Repartitioned Brillouin-Wigner perturbation theory with a size-consistent second-order correlation energy

Abstract

Second-order Møller-Plesset perturbation theory (MP2) often breaks down catastrophically in small-gap systems, leaving much to be desired in its performance for myriad chemical applications such as noncovalent interactions, thermochemistry, and dative bonding in transition metal complexes. This divergence problem has reignited interest in Brillouin-Wigner perturbation theory (BWPT), which is regular at all orders but lacks size consistency and extensivity, severely limiting its application to chemistry. In this work, we propose an alternative partitioning of the Hamiltonian that leads to a regular BWPT perturbation series that, through the second order, is size-extensive, size-consistent (provided its Hartree–Fock reference is also), and orbital invariant.
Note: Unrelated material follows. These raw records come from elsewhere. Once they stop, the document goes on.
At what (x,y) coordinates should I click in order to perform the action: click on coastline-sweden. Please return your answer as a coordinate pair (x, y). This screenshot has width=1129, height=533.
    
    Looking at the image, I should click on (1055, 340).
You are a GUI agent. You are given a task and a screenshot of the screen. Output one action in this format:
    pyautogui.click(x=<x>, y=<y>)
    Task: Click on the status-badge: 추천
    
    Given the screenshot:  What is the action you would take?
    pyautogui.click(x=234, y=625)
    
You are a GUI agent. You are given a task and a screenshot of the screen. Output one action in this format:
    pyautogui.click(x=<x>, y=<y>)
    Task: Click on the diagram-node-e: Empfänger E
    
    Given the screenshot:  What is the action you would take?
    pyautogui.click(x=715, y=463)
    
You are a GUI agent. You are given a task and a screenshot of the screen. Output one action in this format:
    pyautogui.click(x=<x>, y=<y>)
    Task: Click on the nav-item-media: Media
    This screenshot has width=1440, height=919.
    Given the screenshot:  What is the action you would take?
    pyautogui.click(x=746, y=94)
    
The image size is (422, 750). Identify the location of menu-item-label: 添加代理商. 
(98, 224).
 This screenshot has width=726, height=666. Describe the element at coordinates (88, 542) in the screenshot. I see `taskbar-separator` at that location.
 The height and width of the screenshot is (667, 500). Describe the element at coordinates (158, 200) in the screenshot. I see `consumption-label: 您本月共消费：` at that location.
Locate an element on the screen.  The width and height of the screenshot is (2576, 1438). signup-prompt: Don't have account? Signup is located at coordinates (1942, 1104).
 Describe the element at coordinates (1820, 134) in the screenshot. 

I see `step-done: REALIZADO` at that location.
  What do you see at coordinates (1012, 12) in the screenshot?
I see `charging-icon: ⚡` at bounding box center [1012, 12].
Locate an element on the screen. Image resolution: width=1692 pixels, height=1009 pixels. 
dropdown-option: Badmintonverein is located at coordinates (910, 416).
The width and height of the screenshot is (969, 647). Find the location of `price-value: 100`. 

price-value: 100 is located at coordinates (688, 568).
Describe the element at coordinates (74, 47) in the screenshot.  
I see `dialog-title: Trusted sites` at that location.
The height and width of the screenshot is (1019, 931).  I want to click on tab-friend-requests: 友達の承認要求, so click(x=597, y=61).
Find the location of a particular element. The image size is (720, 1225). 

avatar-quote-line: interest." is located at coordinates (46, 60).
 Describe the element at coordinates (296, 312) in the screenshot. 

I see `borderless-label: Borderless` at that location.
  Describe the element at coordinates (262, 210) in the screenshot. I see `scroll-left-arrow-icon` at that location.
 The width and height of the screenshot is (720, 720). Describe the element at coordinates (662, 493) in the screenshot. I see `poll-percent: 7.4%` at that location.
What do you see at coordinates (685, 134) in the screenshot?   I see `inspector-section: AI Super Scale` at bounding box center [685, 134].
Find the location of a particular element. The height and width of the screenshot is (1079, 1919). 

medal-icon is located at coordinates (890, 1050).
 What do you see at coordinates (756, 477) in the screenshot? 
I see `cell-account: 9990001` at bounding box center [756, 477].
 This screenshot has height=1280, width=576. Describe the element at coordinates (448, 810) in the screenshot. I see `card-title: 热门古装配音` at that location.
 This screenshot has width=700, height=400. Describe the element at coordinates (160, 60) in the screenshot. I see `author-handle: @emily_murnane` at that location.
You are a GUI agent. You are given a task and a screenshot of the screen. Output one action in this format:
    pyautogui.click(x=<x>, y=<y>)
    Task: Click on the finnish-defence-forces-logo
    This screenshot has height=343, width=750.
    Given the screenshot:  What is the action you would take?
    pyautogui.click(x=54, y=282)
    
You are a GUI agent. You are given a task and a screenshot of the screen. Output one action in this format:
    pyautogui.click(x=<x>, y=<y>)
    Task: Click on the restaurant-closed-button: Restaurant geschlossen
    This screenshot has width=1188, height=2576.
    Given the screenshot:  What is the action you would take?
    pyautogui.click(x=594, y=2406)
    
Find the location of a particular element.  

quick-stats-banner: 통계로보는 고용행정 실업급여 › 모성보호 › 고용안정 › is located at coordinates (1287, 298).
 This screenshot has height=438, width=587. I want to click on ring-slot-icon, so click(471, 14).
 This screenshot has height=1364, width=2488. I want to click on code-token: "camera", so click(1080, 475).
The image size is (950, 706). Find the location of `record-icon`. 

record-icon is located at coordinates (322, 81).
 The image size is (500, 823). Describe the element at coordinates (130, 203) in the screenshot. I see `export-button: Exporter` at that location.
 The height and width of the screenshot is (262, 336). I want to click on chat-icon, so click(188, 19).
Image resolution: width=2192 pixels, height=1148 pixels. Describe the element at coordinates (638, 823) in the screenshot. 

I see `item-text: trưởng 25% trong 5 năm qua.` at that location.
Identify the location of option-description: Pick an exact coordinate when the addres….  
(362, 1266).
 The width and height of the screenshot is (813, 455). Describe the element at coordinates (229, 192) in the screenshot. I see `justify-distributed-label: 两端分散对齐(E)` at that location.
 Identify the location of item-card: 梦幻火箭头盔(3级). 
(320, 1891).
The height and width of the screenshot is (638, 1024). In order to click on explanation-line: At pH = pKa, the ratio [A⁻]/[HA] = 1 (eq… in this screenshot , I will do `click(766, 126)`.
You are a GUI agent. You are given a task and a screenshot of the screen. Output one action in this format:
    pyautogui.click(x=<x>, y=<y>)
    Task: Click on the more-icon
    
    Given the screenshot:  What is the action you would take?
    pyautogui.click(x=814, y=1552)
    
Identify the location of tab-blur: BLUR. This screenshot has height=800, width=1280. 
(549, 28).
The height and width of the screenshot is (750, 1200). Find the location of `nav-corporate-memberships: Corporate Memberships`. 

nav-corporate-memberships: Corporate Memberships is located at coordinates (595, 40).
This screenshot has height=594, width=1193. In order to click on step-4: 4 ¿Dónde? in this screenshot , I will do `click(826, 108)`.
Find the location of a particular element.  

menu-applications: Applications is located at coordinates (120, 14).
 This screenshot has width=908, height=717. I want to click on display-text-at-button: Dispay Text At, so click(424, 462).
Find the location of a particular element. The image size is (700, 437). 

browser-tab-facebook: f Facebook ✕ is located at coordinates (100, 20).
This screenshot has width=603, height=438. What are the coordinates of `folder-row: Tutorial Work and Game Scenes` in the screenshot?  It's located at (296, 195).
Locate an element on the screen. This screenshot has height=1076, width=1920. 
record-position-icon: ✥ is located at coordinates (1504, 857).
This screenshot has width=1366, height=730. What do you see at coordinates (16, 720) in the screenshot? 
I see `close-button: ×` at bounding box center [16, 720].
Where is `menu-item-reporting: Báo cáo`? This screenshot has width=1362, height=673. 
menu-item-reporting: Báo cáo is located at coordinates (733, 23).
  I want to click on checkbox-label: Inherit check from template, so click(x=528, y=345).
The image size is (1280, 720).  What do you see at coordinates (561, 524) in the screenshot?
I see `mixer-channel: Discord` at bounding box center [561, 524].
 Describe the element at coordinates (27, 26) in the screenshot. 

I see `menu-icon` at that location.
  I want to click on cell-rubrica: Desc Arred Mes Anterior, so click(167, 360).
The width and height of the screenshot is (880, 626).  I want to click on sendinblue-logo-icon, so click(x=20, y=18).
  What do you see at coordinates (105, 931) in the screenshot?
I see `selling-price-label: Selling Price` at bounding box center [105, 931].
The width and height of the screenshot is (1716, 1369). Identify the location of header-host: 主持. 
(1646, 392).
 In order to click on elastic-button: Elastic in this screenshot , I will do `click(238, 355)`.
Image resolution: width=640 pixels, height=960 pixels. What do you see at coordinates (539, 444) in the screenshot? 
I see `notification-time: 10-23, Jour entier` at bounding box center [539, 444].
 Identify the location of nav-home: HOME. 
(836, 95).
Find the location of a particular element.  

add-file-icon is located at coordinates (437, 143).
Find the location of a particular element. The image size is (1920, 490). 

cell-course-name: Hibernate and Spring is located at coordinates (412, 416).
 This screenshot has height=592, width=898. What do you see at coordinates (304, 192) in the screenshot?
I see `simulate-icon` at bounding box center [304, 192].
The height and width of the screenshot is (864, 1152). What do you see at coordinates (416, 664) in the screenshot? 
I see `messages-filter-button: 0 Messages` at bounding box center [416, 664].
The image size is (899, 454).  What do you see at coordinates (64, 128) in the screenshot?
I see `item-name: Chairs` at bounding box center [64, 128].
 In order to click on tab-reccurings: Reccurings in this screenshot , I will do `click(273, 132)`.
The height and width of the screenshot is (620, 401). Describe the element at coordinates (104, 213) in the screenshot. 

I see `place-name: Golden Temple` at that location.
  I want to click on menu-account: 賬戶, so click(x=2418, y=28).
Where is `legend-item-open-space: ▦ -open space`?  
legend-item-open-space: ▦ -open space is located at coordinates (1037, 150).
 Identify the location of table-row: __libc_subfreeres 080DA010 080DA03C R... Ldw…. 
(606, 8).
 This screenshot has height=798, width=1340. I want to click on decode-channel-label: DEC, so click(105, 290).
Our second-order size-consistent Brillouin-Wigner (BW-s2) approach can describe the exact dissociation limit of H2 in a minimal basis set, regardless of the spin polarization of the reference orbitals. More broadly, we find that BW-s2 offers improvements relative to MP2 for covalent bond breaking, noncovalent interaction energies, and metal/organic reaction energies, although rivaling coupled-cluster with single and double substitutions for thermochemical properties.